__Aim of the task__
Return the data unchanged, starting with the line that contains "Image resolution: width=488" and going on through the line that contains "pyautogui.click(x=41, y=21)", and nothing else.

__Exercise inputs__
────

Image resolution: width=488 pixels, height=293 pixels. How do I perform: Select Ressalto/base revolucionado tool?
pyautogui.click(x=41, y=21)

────

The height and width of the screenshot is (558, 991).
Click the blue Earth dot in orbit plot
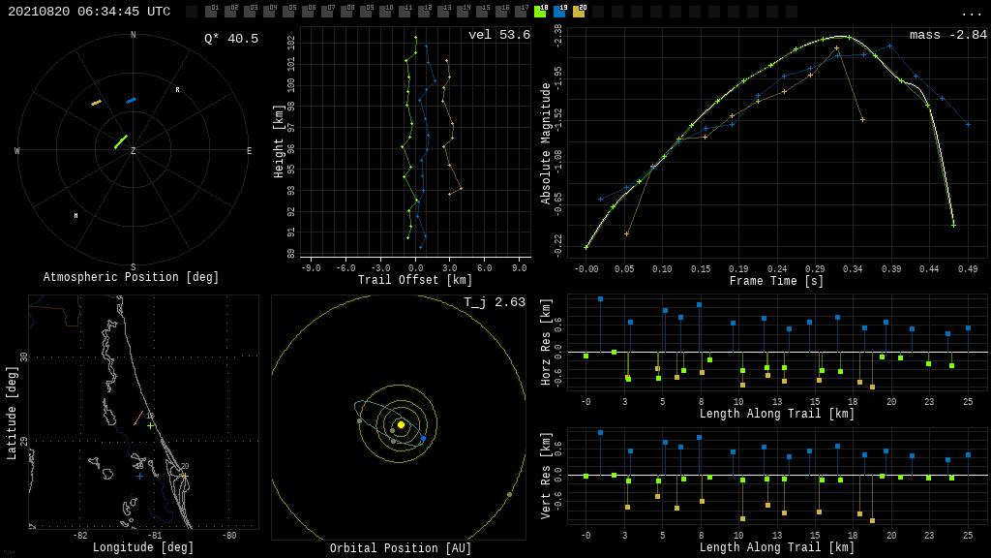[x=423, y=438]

────

__Complete output__
Image resolution: width=488 pixels, height=293 pixels. How do I perform: Select Ressalto/base revolucionado tool?
pyautogui.click(x=41, y=21)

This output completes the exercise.